= What you need to do =
Nothing should be left out: output all of the entries exactly.

= Records for the exercise =
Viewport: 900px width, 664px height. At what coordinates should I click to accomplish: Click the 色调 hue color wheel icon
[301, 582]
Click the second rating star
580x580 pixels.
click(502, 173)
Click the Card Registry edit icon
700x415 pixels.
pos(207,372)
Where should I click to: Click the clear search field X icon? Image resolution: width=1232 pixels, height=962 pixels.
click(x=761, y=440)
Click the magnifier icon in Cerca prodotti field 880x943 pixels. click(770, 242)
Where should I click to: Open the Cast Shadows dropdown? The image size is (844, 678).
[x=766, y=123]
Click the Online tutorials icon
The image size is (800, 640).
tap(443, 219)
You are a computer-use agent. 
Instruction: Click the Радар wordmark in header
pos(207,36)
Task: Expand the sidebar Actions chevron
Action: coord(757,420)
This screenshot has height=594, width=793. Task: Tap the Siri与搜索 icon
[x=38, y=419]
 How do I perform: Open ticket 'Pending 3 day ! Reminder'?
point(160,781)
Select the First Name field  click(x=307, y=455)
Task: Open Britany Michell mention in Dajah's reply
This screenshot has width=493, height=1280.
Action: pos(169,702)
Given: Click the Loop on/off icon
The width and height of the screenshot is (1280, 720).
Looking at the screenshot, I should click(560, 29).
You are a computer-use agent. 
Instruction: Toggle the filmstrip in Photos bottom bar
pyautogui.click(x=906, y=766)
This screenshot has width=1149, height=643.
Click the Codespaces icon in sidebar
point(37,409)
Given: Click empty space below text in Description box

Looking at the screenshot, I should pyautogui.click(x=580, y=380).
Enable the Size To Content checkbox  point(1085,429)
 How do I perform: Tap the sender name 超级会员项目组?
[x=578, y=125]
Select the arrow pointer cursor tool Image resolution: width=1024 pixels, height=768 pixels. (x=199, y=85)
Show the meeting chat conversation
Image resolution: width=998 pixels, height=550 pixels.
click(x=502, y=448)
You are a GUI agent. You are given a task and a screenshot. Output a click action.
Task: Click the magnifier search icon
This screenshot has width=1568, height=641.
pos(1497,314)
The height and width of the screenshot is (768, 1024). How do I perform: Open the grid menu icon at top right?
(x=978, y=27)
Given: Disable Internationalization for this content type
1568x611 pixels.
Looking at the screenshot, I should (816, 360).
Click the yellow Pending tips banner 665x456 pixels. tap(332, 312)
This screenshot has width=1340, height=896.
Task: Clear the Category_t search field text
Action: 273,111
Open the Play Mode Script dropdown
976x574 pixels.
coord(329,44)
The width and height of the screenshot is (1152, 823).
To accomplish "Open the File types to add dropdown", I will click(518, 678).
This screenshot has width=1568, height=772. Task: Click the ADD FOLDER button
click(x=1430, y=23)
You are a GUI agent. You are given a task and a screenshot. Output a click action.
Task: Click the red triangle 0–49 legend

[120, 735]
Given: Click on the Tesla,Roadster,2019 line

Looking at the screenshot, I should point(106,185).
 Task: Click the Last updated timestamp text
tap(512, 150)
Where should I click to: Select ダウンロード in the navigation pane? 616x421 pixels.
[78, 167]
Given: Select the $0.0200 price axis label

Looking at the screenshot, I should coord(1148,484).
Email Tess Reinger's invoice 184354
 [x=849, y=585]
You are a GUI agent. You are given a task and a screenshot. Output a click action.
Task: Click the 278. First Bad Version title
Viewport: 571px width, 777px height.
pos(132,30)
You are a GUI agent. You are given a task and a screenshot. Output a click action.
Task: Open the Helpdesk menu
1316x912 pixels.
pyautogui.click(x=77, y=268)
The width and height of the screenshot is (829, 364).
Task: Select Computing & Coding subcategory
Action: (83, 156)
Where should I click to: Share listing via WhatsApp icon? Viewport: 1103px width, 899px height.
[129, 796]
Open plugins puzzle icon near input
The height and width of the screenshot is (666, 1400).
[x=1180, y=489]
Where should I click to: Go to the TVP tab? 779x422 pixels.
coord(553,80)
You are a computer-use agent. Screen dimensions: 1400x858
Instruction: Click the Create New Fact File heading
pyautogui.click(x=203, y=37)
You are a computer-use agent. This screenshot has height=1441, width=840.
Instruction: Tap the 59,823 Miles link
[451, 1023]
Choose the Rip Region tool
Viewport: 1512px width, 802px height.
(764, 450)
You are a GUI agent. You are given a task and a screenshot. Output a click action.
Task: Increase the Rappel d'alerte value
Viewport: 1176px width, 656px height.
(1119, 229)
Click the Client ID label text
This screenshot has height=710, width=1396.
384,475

= Exercise answer =
Viewport: 900px width, 664px height. At what coordinates should I click to accomplish: Click the 色调 hue color wheel icon
[301, 582]
Click the second rating star
580x580 pixels.
click(502, 173)
Click the Card Registry edit icon
700x415 pixels.
pos(207,372)
Where should I click to: Click the clear search field X icon? Image resolution: width=1232 pixels, height=962 pixels.
click(x=761, y=440)
Click the magnifier icon in Cerca prodotti field 880x943 pixels. click(770, 242)
Where should I click to: Open the Cast Shadows dropdown? The image size is (844, 678).
[x=766, y=123]
Click the Online tutorials icon
The image size is (800, 640).
tap(443, 219)
You are a computer-use agent. 
Instruction: Click the Радар wordmark in header
pos(207,36)
Task: Expand the sidebar Actions chevron
Action: coord(757,420)
This screenshot has height=594, width=793. Task: Tap the Siri与搜索 icon
[x=38, y=419]
 How do I perform: Open ticket 'Pending 3 day ! Reminder'?
point(160,781)
Select the First Name field  click(x=307, y=455)
Task: Open Britany Michell mention in Dajah's reply
This screenshot has width=493, height=1280.
Action: pos(169,702)
Given: Click the Loop on/off icon
The width and height of the screenshot is (1280, 720).
Looking at the screenshot, I should click(560, 29).
You are a computer-use agent. 
Instruction: Toggle the filmstrip in Photos bottom bar
pyautogui.click(x=906, y=766)
This screenshot has width=1149, height=643.
Click the Codespaces icon in sidebar
point(37,409)
Given: Click empty space below text in Description box

Looking at the screenshot, I should pyautogui.click(x=580, y=380).
Enable the Size To Content checkbox  point(1085,429)
 How do I perform: Tap the sender name 超级会员项目组?
[x=578, y=125]
Select the arrow pointer cursor tool Image resolution: width=1024 pixels, height=768 pixels. (x=199, y=85)
Show the meeting chat conversation
Image resolution: width=998 pixels, height=550 pixels.
click(x=502, y=448)
You are a GUI agent. You are given a task and a screenshot. Output a click action.
Task: Click the magnifier search icon
This screenshot has width=1568, height=641.
pos(1497,314)
The height and width of the screenshot is (768, 1024). How do I perform: Open the grid menu icon at top right?
(x=978, y=27)
Given: Disable Internationalization for this content type
1568x611 pixels.
Looking at the screenshot, I should (816, 360).
Click the yellow Pending tips banner 665x456 pixels. tap(332, 312)
This screenshot has width=1340, height=896.
Task: Clear the Category_t search field text
Action: 273,111
Open the Play Mode Script dropdown
976x574 pixels.
coord(329,44)
The width and height of the screenshot is (1152, 823).
To accomplish "Open the File types to add dropdown", I will click(518, 678).
This screenshot has width=1568, height=772. Task: Click the ADD FOLDER button
click(x=1430, y=23)
You are a GUI agent. You are given a task and a screenshot. Output a click action.
Task: Click the red triangle 0–49 legend

[120, 735]
Given: Click on the Tesla,Roadster,2019 line

Looking at the screenshot, I should point(106,185).
 Task: Click the Last updated timestamp text
tap(512, 150)
Where should I click to: Select ダウンロード in the navigation pane? 616x421 pixels.
[78, 167]
Given: Select the $0.0200 price axis label

Looking at the screenshot, I should coord(1148,484).
Email Tess Reinger's invoice 184354
 [x=849, y=585]
You are a GUI agent. You are given a task and a screenshot. Output a click action.
Task: Click the 278. First Bad Version title
Viewport: 571px width, 777px height.
pos(132,30)
You are a GUI agent. You are given a task and a screenshot. Output a click action.
Task: Open the Helpdesk menu
1316x912 pixels.
pyautogui.click(x=77, y=268)
The width and height of the screenshot is (829, 364).
Task: Select Computing & Coding subcategory
Action: (83, 156)
Where should I click to: Share listing via WhatsApp icon? Viewport: 1103px width, 899px height.
[129, 796]
Open plugins puzzle icon near input
The height and width of the screenshot is (666, 1400).
[x=1180, y=489]
Where should I click to: Go to the TVP tab? 779x422 pixels.
coord(553,80)
You are a computer-use agent. Screen dimensions: 1400x858
Instruction: Click the Create New Fact File heading
pyautogui.click(x=203, y=37)
You are a computer-use agent. This screenshot has height=1441, width=840.
Instruction: Tap the 59,823 Miles link
[451, 1023]
Choose the Rip Region tool
Viewport: 1512px width, 802px height.
(764, 450)
You are a GUI agent. You are given a task and a screenshot. Output a click action.
Task: Increase the Rappel d'alerte value
Viewport: 1176px width, 656px height.
(1119, 229)
Click the Client ID label text
This screenshot has height=710, width=1396.
384,475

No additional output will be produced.